• _AUFGABE A_:
Gib die folgenden Einträge zeilengetreu wieder: Beginne mit der Zeile, die „location of Events.“ enthält, und höre nach der Zeile auf, die „What do you see at coordinates (949, 868)“ enthält.

• _GEZEIGTER TEXT_:
※ ※ ※
In Kürze:
- Rafael Mariano Grossi, Generaldirektor der IAEA, sieht Chancen für eine Rückkehr Deutschlands zur Kernenergie.
- Wirtschaftsministerin Katherina Reiche wolle laut Grossi „das Thema sehr ernsthaft“ prüfen.
- In Europa ist Deutschland eines der wenigen Industrieländer ohne aktives Kernkraftwerk.
- Der Fokus von Deutschland solle auf Mini-Kernkraftwerken und auf der Kernfusion liegen.
Rund zweieinhalb Jahre nach dem endgültigen Ausstieg Deutschlands aus der kommerziellen Nutzung der Kernenergie gibt es jetzt ein erstes Anzeichen einer möglichen Rückkehr zu dieser Art der Stromerzeugung.
So erwartet Rafael Mariano Grossi, Generaldirektor der Internationalen Atomenergie-Organisation (IAEA), eine Rückkehr der Bundesrepublik zur Kernenergie. Die IAEA ist eine Organisation der Vereinten Nationen.
Dabei bezieht er sich auf ein Gespräch mit Bundeswirtschaftsministerin Katherina Reiche (CDU) beim G7-Energieministertreffen in Toronto. Laut dem Medium „Politico“ sagte Grossi:
„Sie hat mir gegenüber geäußert, dass das Thema sehr ernsthaft geprüft wird.“
Ausnahmeland Deutschland
Der Generaldirektor ging dabei auch auf die Verbreitung der Kernkraft in Europa ein. „Man könnte eine Karte Europas zeichnen – mit zwei Ausnahmen: Spanien, das immer noch unentschieden ist, und Deutschland, das ausgestiegen ist, aber Hintergedanken hat und auf praktische Weise zurückkehren möchte“, sagte Grossi.
Die Bundesrepublik grenzt an mehrere Länder, die mindestens einen Kernreaktor zur Stromgewinnung betreiben und planen, diesen auch zu behalten oder noch weitere Anlagen zu bauen. Hierzu zählen die Schweiz, Tschechien, die Niederlande, Frankreich und Belgien. Ungarn, Schweden, Rumänien, Bulgarien und die Ukraine haben ähnliche Ambitionen. Polen und die Türkei planen, demnächst ihren ersten Reaktor zu errichten.
※ ※ ※
(Erfasste Daten)
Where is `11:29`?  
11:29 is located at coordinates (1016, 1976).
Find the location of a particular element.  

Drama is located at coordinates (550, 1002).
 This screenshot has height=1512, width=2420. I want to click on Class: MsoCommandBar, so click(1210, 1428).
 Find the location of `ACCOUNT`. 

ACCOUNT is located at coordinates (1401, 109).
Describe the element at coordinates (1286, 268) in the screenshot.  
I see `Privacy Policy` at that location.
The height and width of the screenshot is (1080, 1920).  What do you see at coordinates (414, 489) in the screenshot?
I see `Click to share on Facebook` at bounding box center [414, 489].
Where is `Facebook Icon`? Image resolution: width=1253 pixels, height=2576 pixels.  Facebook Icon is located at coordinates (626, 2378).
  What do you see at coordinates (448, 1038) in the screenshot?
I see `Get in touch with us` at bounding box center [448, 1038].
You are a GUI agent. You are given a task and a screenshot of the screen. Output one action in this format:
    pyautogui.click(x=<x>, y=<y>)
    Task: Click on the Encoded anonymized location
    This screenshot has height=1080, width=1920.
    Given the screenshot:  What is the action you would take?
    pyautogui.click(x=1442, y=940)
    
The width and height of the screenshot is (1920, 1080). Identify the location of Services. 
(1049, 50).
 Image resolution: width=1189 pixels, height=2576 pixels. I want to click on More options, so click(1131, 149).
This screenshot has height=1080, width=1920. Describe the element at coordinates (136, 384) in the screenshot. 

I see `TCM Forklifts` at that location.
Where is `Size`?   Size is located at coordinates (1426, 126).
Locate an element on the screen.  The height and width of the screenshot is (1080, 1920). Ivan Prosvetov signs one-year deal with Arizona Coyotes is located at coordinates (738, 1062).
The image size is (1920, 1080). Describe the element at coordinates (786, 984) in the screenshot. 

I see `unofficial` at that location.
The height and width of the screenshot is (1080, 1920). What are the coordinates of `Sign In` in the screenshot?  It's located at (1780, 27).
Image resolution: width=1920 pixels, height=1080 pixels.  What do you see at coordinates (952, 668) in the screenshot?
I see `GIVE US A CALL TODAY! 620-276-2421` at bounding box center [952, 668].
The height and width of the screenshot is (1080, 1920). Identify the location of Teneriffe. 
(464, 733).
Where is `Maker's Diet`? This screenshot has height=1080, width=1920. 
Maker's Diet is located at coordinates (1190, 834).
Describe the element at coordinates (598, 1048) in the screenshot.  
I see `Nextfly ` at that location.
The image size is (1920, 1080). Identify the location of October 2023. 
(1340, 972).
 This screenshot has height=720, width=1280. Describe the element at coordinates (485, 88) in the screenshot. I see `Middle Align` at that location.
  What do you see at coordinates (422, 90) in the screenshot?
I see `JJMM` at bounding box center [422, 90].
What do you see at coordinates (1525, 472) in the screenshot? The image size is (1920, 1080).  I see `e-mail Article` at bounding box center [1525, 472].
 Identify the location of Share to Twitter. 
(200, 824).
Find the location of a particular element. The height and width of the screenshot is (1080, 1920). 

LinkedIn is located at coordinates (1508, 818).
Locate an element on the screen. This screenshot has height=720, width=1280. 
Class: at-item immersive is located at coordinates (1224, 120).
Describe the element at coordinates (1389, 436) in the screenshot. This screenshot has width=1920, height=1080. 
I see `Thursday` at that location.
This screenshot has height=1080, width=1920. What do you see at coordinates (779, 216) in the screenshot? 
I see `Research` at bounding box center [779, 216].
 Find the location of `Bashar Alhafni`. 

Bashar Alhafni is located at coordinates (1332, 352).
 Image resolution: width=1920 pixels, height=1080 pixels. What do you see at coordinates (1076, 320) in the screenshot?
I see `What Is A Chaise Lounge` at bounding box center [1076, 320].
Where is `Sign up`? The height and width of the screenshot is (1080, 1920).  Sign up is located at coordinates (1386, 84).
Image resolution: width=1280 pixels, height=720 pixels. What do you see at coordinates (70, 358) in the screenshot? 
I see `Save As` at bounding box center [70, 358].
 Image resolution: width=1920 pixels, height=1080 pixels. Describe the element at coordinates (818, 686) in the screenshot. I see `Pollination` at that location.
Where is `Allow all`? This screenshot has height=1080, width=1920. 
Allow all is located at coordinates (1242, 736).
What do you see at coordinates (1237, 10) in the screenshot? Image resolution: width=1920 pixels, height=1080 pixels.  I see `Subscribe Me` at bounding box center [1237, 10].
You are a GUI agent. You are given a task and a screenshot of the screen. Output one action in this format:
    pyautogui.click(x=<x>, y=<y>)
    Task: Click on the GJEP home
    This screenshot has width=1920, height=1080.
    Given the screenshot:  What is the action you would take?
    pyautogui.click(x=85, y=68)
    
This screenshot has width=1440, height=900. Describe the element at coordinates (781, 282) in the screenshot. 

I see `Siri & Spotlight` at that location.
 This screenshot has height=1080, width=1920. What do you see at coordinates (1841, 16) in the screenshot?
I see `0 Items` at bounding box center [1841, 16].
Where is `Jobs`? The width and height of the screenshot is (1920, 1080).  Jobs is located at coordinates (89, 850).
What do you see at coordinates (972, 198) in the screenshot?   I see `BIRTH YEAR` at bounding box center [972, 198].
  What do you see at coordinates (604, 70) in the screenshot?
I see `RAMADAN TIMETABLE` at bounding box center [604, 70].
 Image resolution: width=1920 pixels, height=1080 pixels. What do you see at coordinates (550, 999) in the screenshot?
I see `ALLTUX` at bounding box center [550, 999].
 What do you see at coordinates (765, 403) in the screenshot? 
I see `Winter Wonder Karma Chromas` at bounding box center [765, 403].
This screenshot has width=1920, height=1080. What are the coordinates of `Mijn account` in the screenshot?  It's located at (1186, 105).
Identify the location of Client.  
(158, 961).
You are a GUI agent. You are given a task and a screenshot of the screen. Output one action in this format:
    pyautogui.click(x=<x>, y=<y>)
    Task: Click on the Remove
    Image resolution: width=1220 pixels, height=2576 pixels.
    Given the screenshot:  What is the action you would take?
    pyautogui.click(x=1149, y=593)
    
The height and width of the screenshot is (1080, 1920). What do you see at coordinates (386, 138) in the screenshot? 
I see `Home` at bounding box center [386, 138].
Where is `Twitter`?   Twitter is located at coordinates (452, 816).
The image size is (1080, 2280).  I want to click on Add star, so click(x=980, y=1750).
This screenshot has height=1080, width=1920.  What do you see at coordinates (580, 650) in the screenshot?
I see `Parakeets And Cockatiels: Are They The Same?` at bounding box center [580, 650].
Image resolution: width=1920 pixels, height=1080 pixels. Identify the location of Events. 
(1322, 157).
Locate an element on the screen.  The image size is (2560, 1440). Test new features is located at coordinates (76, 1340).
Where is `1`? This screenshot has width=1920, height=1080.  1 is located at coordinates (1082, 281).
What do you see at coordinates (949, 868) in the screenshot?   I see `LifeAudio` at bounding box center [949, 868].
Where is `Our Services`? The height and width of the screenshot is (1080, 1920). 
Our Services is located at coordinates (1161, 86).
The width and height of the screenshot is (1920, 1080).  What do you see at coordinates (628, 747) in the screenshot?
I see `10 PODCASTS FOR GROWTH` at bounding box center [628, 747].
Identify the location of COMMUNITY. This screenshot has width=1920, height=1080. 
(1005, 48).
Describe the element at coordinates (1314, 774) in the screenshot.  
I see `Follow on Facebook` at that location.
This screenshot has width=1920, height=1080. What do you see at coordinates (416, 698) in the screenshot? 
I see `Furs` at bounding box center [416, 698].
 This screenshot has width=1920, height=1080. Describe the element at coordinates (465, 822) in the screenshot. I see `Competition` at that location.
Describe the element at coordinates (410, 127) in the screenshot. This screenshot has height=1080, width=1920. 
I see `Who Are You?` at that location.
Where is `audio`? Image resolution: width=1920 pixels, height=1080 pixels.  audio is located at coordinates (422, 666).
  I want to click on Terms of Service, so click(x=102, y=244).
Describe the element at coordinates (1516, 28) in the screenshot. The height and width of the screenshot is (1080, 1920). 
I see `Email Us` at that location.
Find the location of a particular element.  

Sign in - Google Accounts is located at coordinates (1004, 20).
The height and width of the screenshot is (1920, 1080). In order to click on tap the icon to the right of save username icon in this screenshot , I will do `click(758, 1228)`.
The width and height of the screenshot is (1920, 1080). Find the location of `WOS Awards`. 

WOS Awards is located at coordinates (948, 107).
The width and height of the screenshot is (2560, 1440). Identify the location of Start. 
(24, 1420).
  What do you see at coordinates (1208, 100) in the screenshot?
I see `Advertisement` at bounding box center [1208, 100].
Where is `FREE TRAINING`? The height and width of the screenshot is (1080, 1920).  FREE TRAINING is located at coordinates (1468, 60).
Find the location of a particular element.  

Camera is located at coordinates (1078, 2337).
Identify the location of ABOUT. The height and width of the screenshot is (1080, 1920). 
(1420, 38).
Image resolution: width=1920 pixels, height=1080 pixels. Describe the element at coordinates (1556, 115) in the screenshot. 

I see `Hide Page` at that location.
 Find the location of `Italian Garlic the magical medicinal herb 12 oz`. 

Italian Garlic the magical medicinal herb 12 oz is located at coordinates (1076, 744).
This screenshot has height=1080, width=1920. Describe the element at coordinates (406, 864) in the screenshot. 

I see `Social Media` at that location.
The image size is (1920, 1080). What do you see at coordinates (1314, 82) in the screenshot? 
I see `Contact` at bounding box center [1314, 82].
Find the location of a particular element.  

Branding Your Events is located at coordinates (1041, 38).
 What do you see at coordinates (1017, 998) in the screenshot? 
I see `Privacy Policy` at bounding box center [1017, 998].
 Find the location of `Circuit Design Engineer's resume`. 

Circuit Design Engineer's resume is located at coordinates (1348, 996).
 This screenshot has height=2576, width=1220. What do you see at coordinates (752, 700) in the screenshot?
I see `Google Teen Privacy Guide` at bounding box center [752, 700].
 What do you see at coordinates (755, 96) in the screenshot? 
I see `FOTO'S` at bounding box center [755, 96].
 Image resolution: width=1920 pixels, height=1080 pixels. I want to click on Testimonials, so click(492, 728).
※ ※ ※
• _AUFGABE B_:
Überarbeite einen Abschnitt des Textes über Deutschlands mögliche Rückkehr zur Kernenergie: Beginne bei den Worten „- Der Fokus“, höre nach den Worten „Art der Stromerzeugung.“ auf und setze dabei „Atomkraft“ an die Stelle von „Kernenergie“.

• _VOLLSTÄNDIGE AUSGABE A_:
Image resolution: width=1920 pixels, height=1080 pixels. Identify the location of Events. 
(1322, 157).
Locate an element on the screen.  The image size is (2560, 1440). Test new features is located at coordinates (76, 1340).
Where is `1`? This screenshot has width=1920, height=1080.  1 is located at coordinates (1082, 281).
What do you see at coordinates (949, 868) in the screenshot?   I see `LifeAudio` at bounding box center [949, 868].

• _VOLLSTÄNDIGE AUSGABE B_:
- Der Fokus von Deutschland solle auf Mini-Kernkraftwerken und auf der Kernfusion liegen.
Rund zweieinhalb Jahre nach dem endgültigen Ausstieg Deutschlands aus der kommerziellen Nutzung der Atomkraft gibt es jetzt ein erstes Anzeichen einer möglichen Rückkehr zu dieser Art der Stromerzeugung.